Im Training lief es noch nicht so rund. Rosberg, der schon viermal in dieser Saison die Bestzeit am Freitag geholt hatte, musste sich diesmal mit Platz 13 begnügen. Der frühere Formel-1-Pilot und heutige RTL-Experte Christian Danner traut Rosberg den Sprung aufs Podium aber auf jeden Fall zu. "Williams hat erstaunlicherweise in diesem Jahr Fortschritte gemacht. Und fahrerisch ist Nico eh klasse, ein Spitzenpilot", sagte Danner dem SID.

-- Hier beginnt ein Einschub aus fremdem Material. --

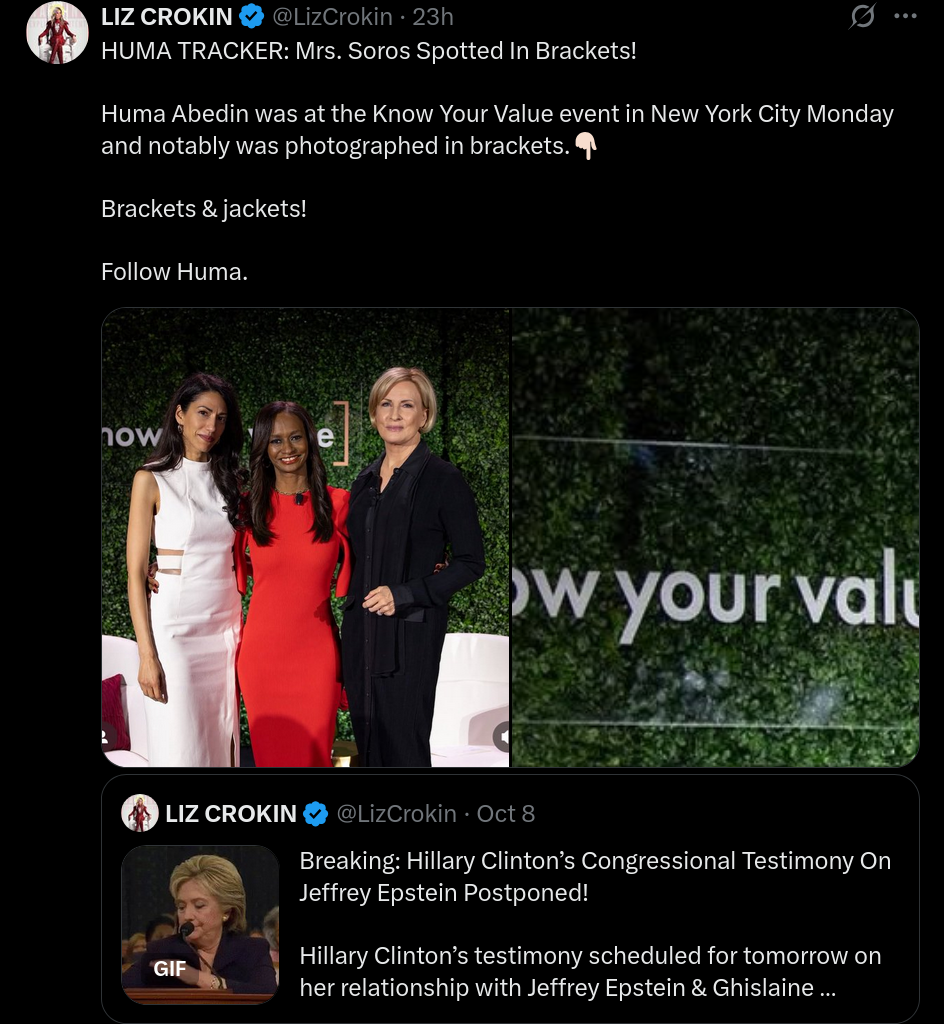Open the small avatar in the quoted post
The width and height of the screenshot is (944, 1024).
[140, 813]

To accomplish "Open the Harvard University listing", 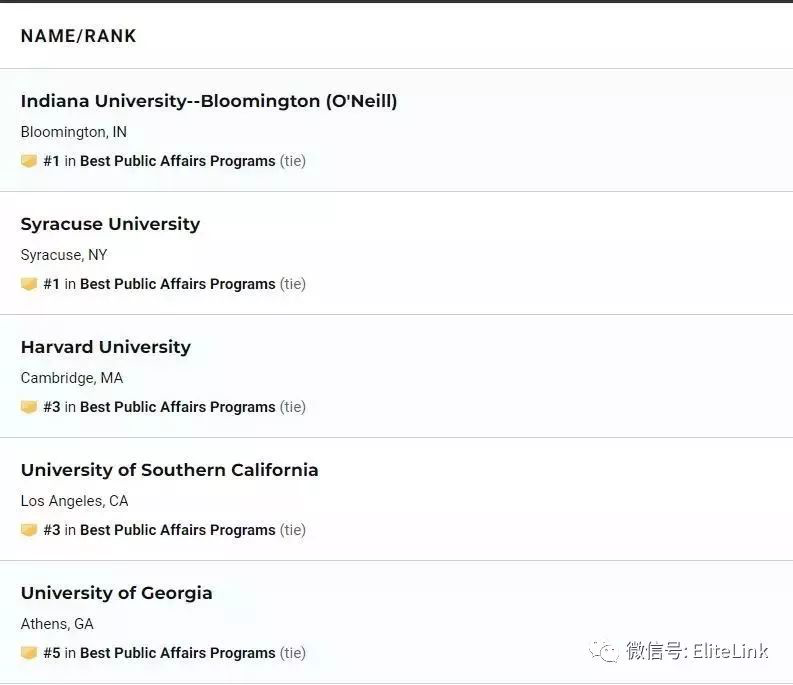I will 106,347.
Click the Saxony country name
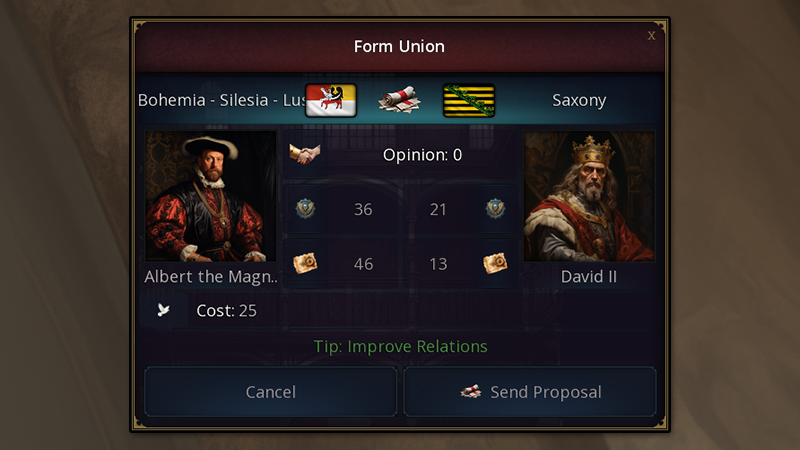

Mit Fragen nach seiner Zukunft geht Rosberg inzwischen gelassen um, nachdem er vor Saisonbeginn noch eine deutliche Steigerung von Williams als Bedingung für sein Bleiben eingefordert hatte. Interesse von anderen Teams wie McLaren-Mercedes oder BMW-Sauber wird nach wie vor immer mal wieder kolportiert. "Ich schaue mir meine Optionen an", sagt Rosberg: "Aber für den Augenblick ist es nur wichtig, dass ich mit meinem Team gut zusammenarbeite."